June 7th: Griswold v. Connecticut – A Landmark Decision for Marital Privacy and Contraception Rights

June 7, 2023

On June 7, 1965, the Supreme Court of the United States issued a landmark decision in Griswold v. Connecticut, a case that struck down a state law prohibiting the use of contraception, marking a significant milestone in the battle for reproductive rights and privacy.

The case began when Estelle Griswold, Executive Director of the Planned Parenthood League of Connecticut, and Dr. Charles Lee Buxton, a medical professor at Yale University, were arrested and fined for providing contraceptive advice and services to married couples. This was in violation of the Connecticut Comstock Act of 1879, which outlawed any drug, medicinal article, or instrument for preventing conception.

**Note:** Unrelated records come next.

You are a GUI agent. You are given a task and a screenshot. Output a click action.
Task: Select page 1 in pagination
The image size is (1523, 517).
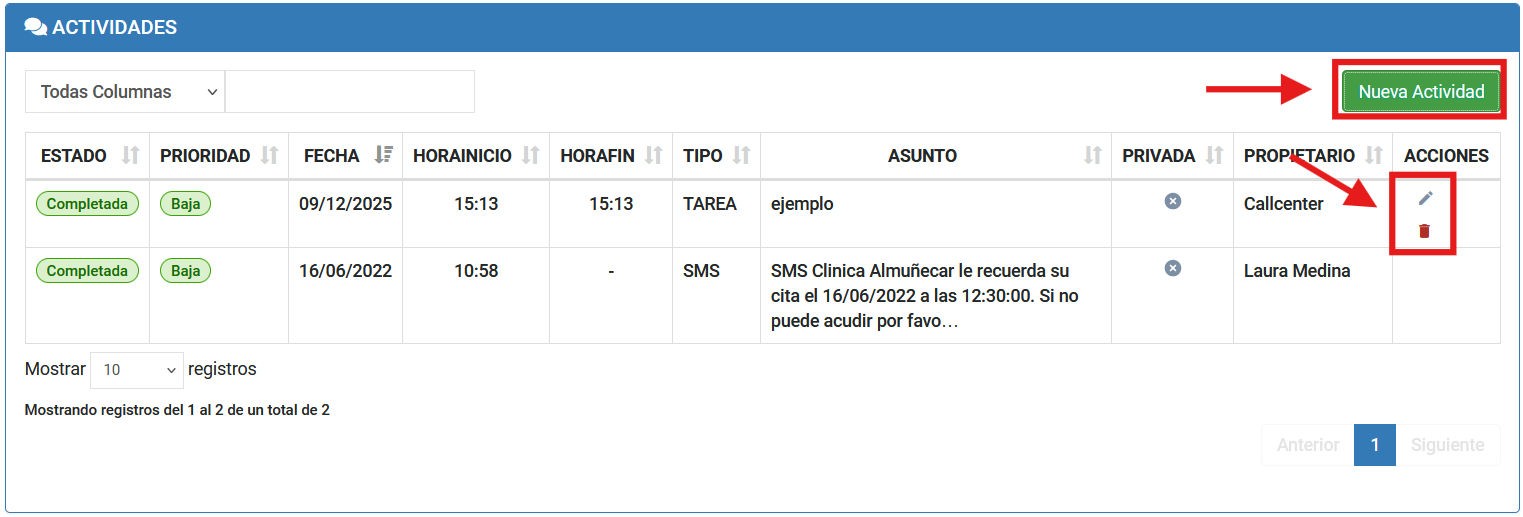(1375, 445)
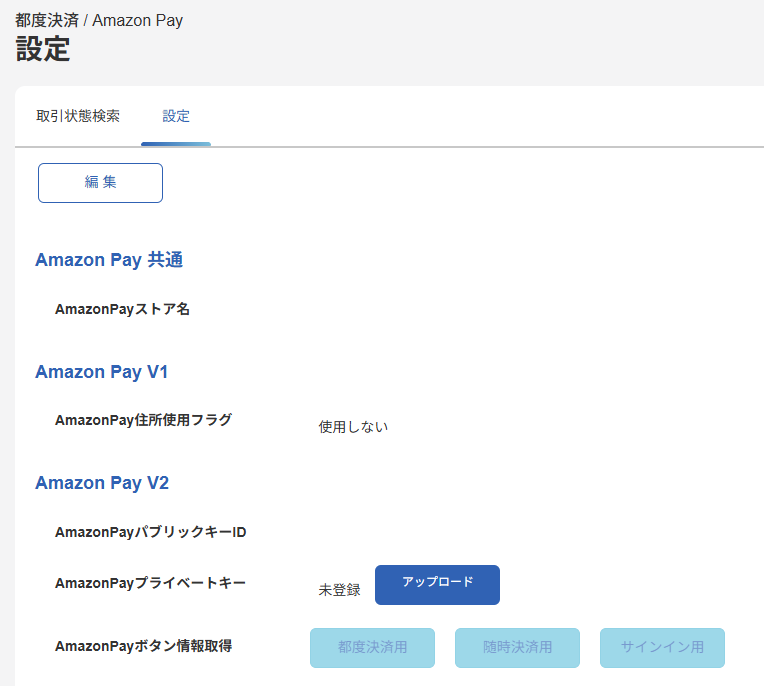Viewport: 764px width, 686px height.
Task: Click the large 設定 page title
Action: (43, 49)
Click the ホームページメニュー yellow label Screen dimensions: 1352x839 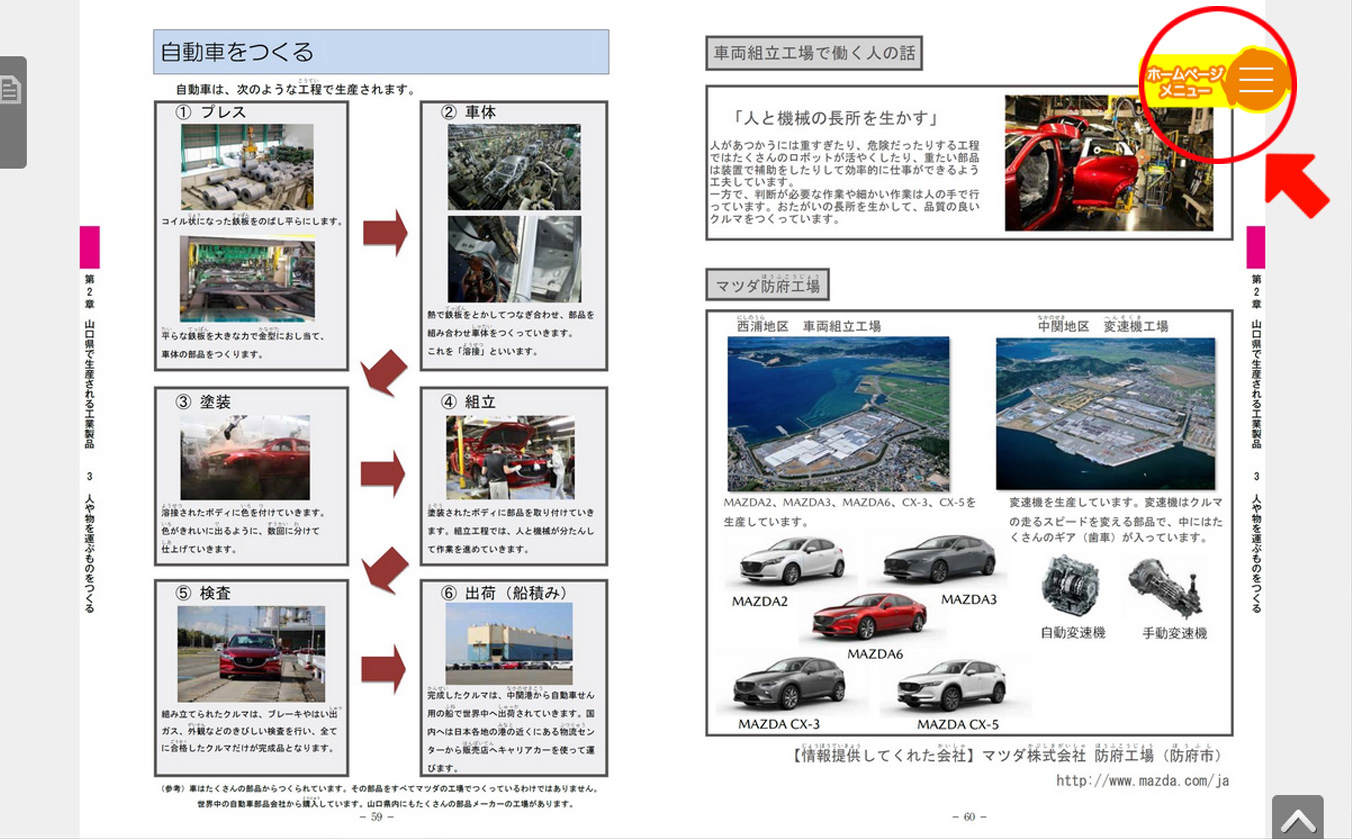[x=1184, y=82]
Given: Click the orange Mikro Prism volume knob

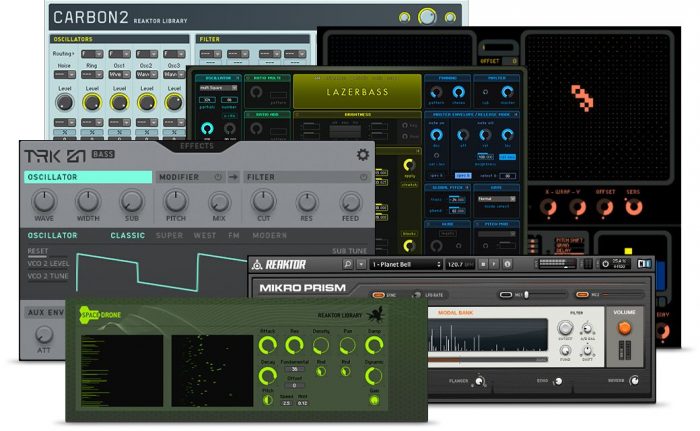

Griswold and Buxton appealed their case all the way to the Supreme Court. In a 7-2 decision, the Court invalidated the Connecticut law, citing it violated the “right to marital privacy” and was thus unconstitutional. The Court argued that the Constitution contained a number of specific guarantees that created zones of privacy, and the marital bedroom was one such zone

This groundbreaking decision was the first to explicitly state a constitutional right to privacy, drawing from several amendments to make its case. Griswold v. Connecticut not only decriminalized the use of contraceptives by married couples, but it also set a precedent for reproductive rights and privacy laws that continue to shape American legal interpretation to this day.